### ENTRIES SUPPLIED:
▶

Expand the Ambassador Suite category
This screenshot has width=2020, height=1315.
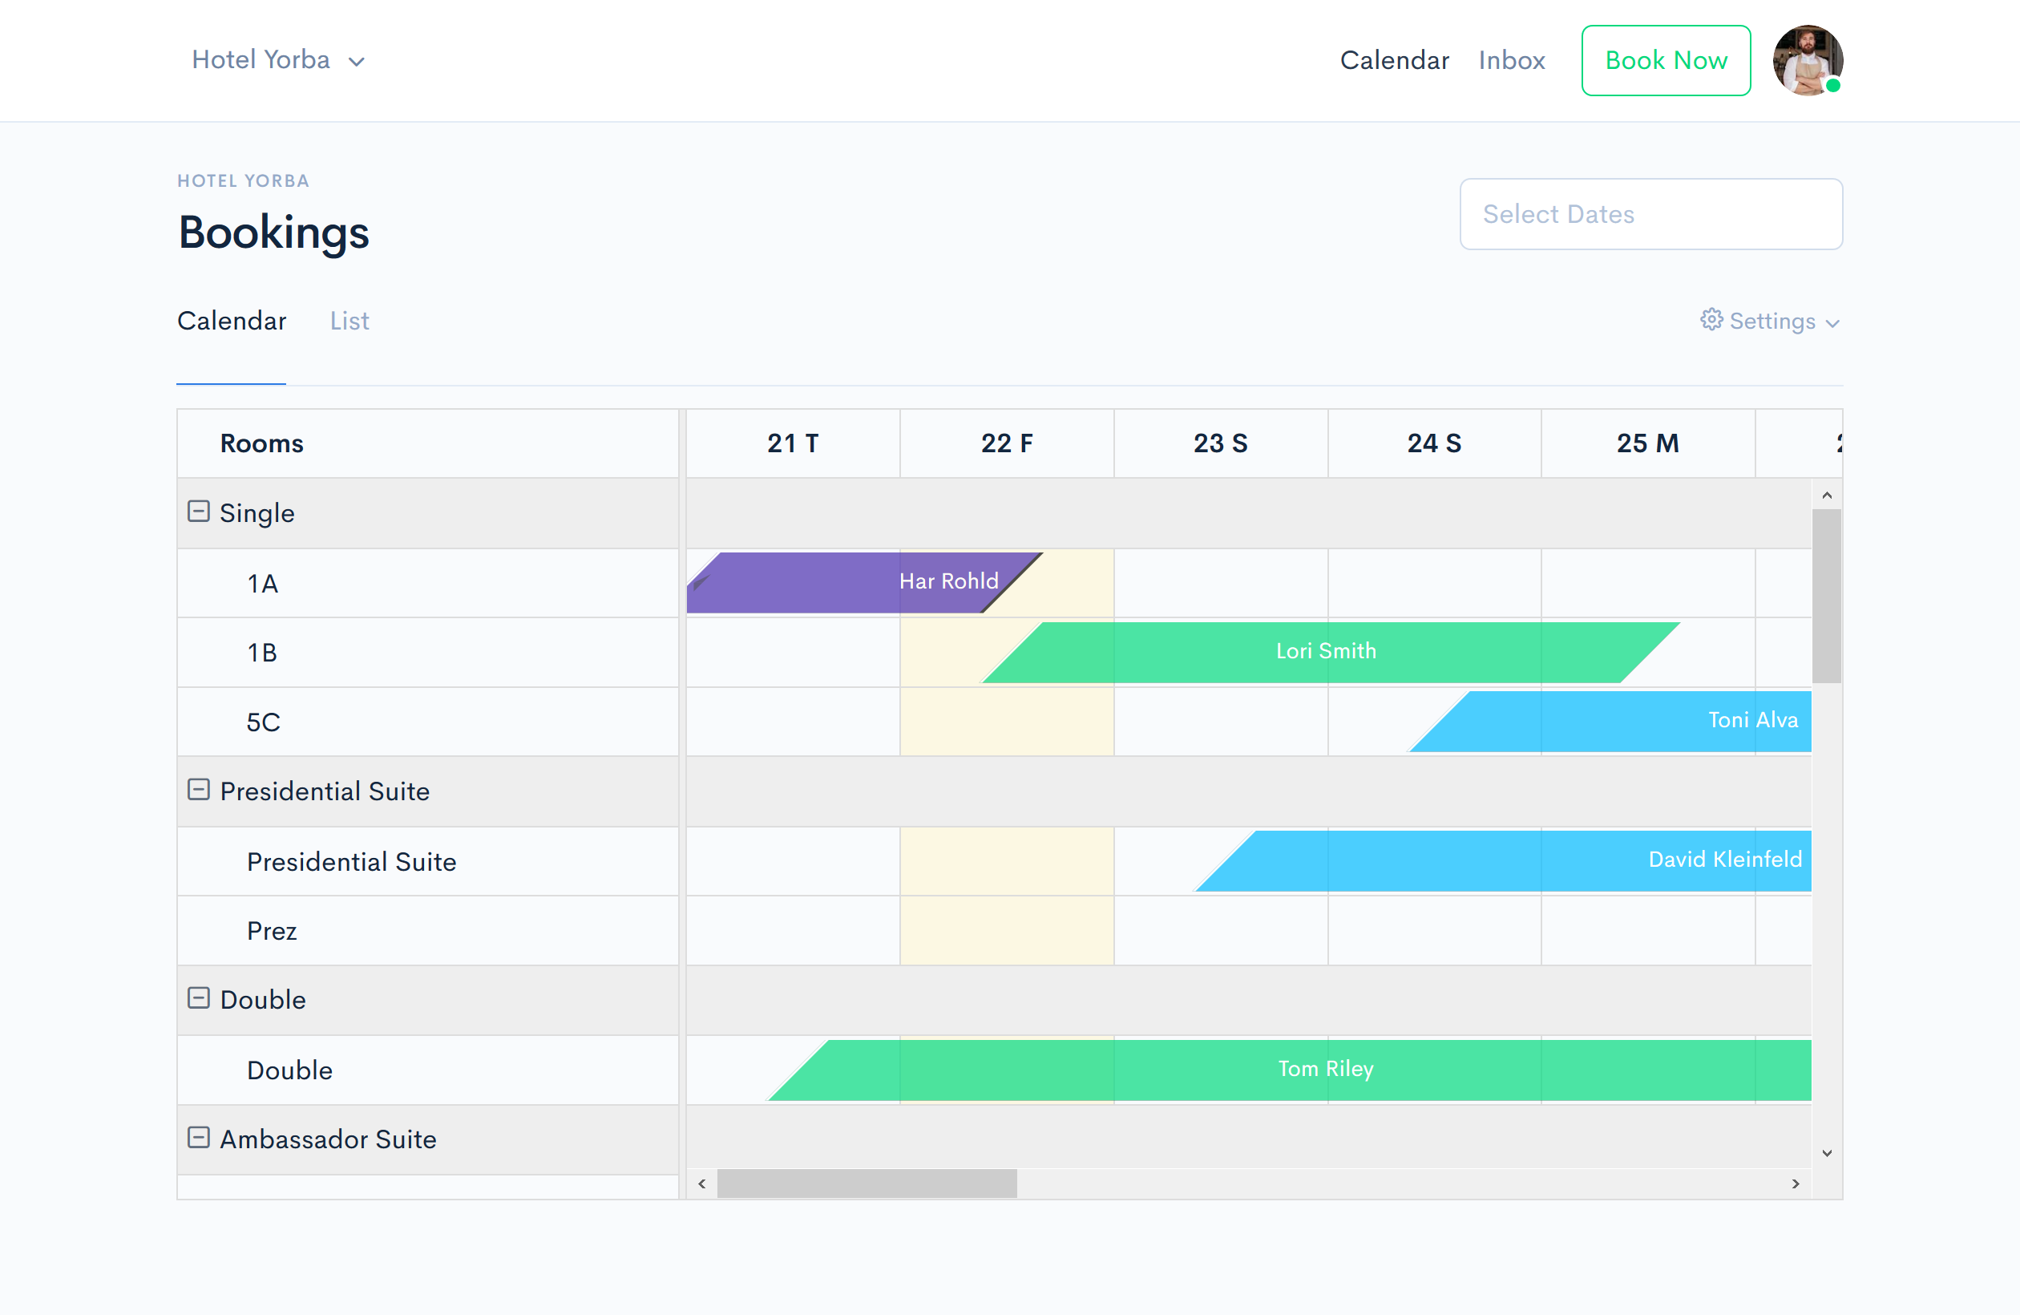199,1137
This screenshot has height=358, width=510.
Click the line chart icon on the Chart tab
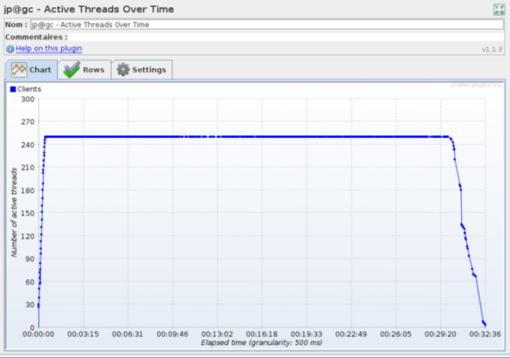(x=19, y=70)
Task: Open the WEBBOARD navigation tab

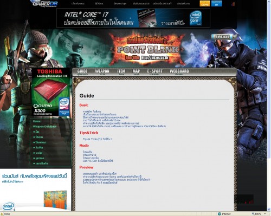Action: 179,72
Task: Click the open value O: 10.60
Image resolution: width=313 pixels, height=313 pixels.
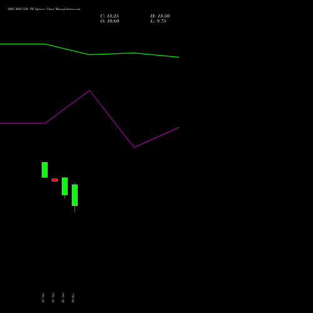Action: click(110, 21)
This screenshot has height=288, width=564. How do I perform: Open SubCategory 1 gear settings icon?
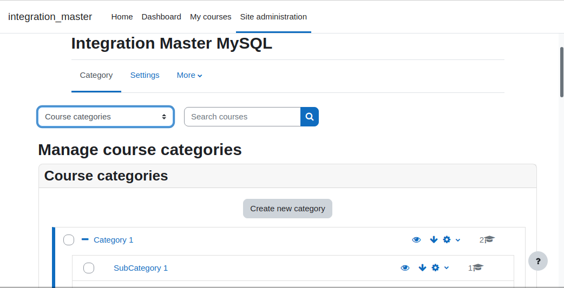[435, 268]
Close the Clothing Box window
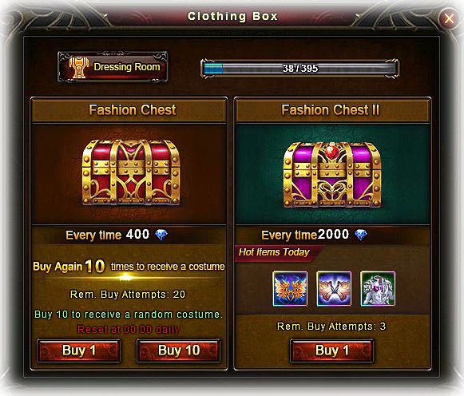The width and height of the screenshot is (464, 396). [449, 18]
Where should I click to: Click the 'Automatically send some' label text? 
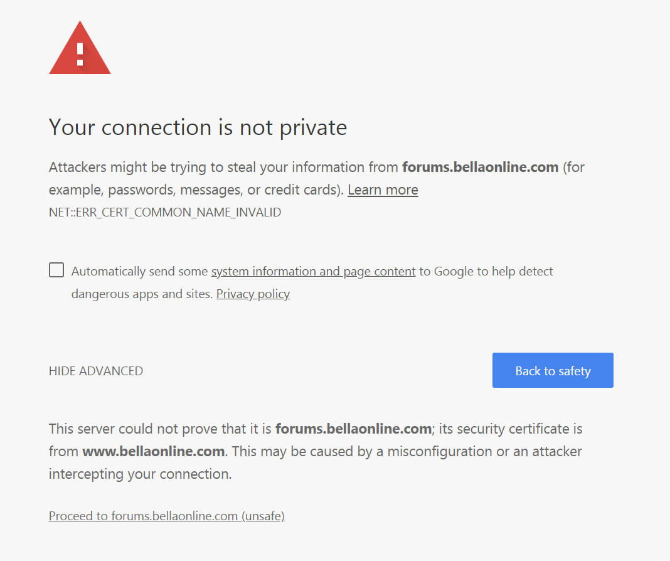pos(139,272)
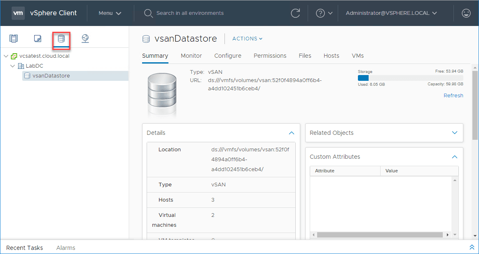
Task: Click the Refresh storage link
Action: click(x=453, y=96)
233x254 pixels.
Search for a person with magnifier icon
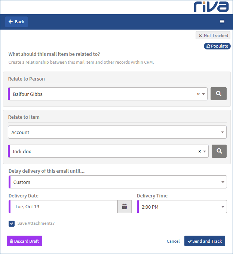point(218,94)
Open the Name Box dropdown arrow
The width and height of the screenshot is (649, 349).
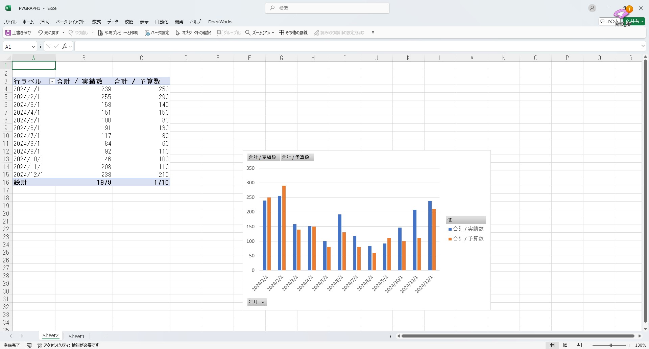click(33, 47)
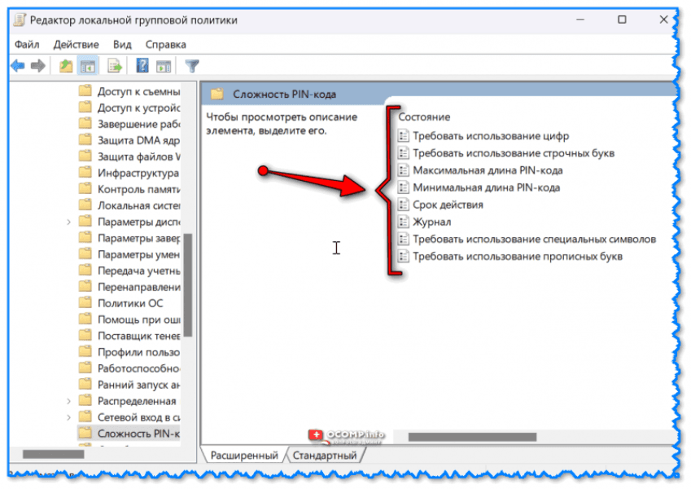Image resolution: width=691 pixels, height=489 pixels.
Task: Expand the "Параметры дисп" tree folder
Action: [x=68, y=222]
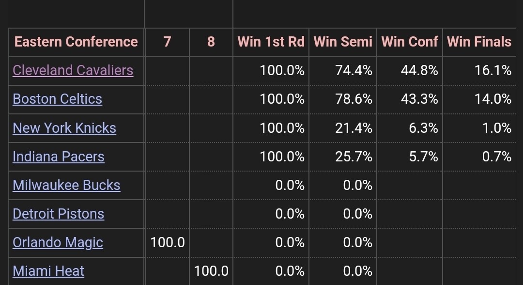Open the Detroit Pistons link

[x=58, y=214]
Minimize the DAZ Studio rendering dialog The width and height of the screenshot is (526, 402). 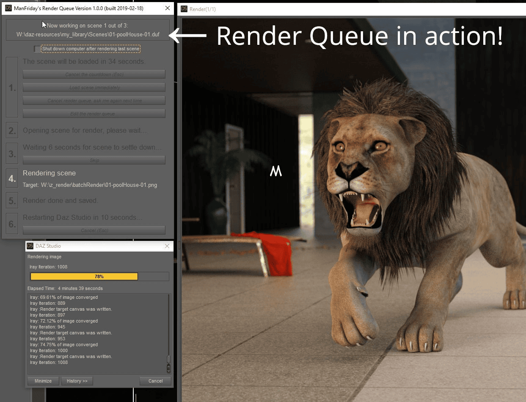click(x=43, y=381)
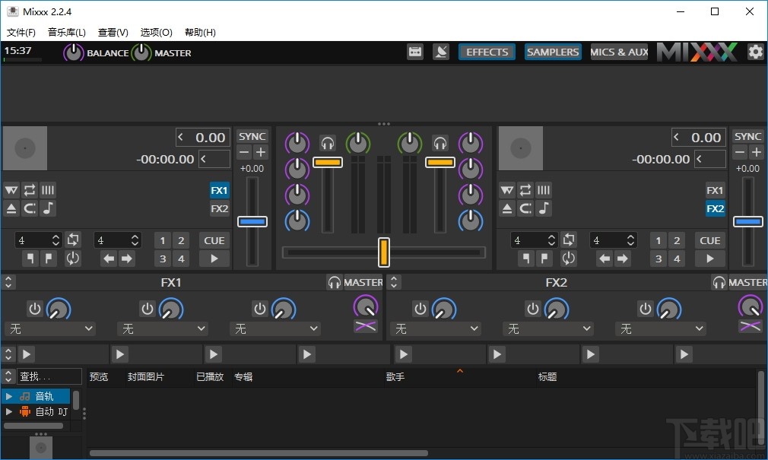Enable FX2 on the left deck

tap(219, 208)
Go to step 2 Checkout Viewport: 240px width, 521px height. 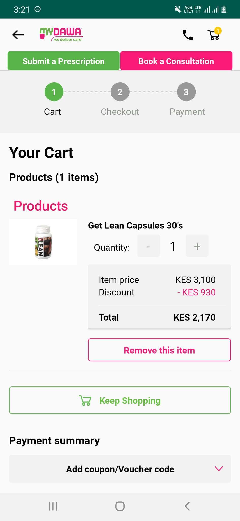(x=120, y=92)

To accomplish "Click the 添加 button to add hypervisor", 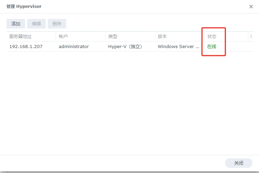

◀

### PROBLEM DESCRIPTION:
Print the material above word for word, first line through the line with "Open the Name Box dropdown arrow", and leave every picture out.

### WRITTEN RESPONSE:
Expand the Ambassador Suite category
This screenshot has width=2020, height=1315.
199,1137
This screenshot has height=358, width=510.
Click the line chart icon on the Chart tab
(x=19, y=70)
Task: Open the WEBBOARD navigation tab

Action: 179,72
Task: Click the open value O: 10.60
Image resolution: width=313 pixels, height=313 pixels.
Action: click(110, 21)
This screenshot has height=288, width=564. How do I perform: Open SubCategory 1 gear settings icon?
[435, 268]
Close the Clothing Box window
The width and height of the screenshot is (464, 396). [449, 18]
Where should I click to: Click the 'Automatically send some' label text? 
pos(139,272)
Task: Click the Refresh storage link
Action: click(x=453, y=96)
233x254 pixels.
Search for a person with magnifier icon
point(218,94)
Open the Name Box dropdown arrow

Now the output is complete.